Bien que l’applicabilité de la clause de non-concurrence ne semble pas avoir été fortement contestée, le tribunal a observé que, même si la clause de non-concurrence était d’une portée déraisonnablement large, il existait une preuve prima facie solide selon laquelle la clause pouvait être préservée à titre de clause raisonnable. Sa portée excessive pouvait être corrigée en recourant à la « technique du trait de crayon bleu » afin de biffer les territoires géographiques autres que l’Alberta. Comme nous l’avons indiqué plus haut, ce type de divisibilité était expressément prévu dans le CAA.

Le tribunal a donc accordé une injonction visant certaines activités commerciales entrant en concurrence avec l’entreprise acquise, appliquant ainsi expressément la clause de non-concurrence. L’acheteur n’a toutefois pas eu droit à une injonction en ce qui concerne la clause de non-sollicitation.

Conclusion

Cette décision souligne que les tribunaux canadiens examineront de près le caractère raisonnable des clauses de non-concurrence et de non-sollicitation – même celles conclues dans le contexte de fusions-acquisitions, contrairement à celles conclues dans le contexte de l’emploi – et refuseront de faire appliquer celles qu’ils jugent déraisonnables.

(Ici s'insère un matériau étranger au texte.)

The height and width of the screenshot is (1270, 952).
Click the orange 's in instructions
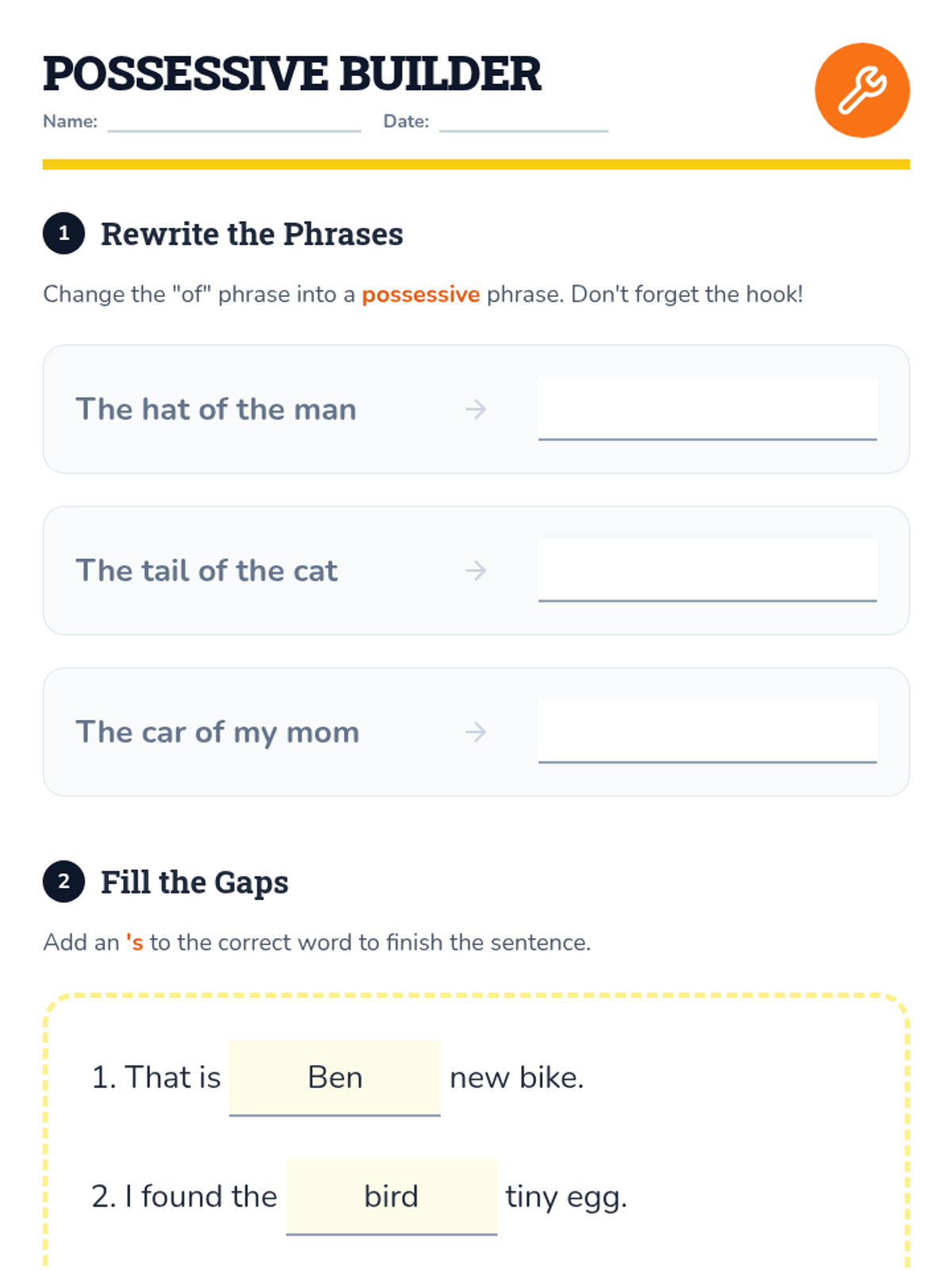135,942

Dans cette affaire, la formulation de la clause de non-sollicitation jugée inapplicable est similaire à celle que l’on retrouve souvent dans les clauses restrictives utilisées dans le cadre des fusions et acquisitions, et l’arrêt Intellimedia fournit des indications importantes dont les praticiens canadiens devraient tenir compte. Plus précisément, les praticiens devraient s’assurer que les clauses de non-sollicitation limitent expressément la catégorie visée aux clients et aux relations d’affaires à la date du départ de la personne visée (ou à une période de référence déterminée), plutôt que d’utiliser des formulations au présent à portée illimitée qui pourraient inclure des personnes acquérant ce statut après le départ.

Les motifs du tribunal montrent également dans quels cas on peut recourir ou non à la divisibilité pour préserver une clause restrictive qui serait autrement trop large. Le tribunal s’est déclaré disposé à appliquer la divisibilité pour préserver la clause de non-concurrence à titre de clause raisonnable, en biffant les territoires géographiques autres que l’Alberta afin d’en limiter la portée géographique. En revanche, la divisibilité n’était guère susceptible de préserver la clause de non-sollicitation, car l’ambiguïté en cause s’étendait à l’ensemble de la clause.

À la suite de l’arrêt Intellimedia, les avocats spécialisés en fusions-acquisitions représentant des acheteurs se voient justifier d’inclure une clause expresse de « technique du trait de crayon bleu » dans les contrats prévoyant des clauses restrictives, ainsi que de rédiger avec soin ces clauses afin de faciliter le recours à la « technique du trait de crayon bleu » dans les cas où les tribunaux le jugeraient nécessaire. Il est important de noter que, bien que l’arrêt Intellimedia et d’autres décisions aient appliqué la « technique du trait de crayon bleu » aux clauses restrictives conclues dans le contexte des fusions-acquisitions, les tribunaux canadiens ne sont généralement pas disposés à l’appliquer aux clauses restrictives conclues dans le contexte de l’emploi.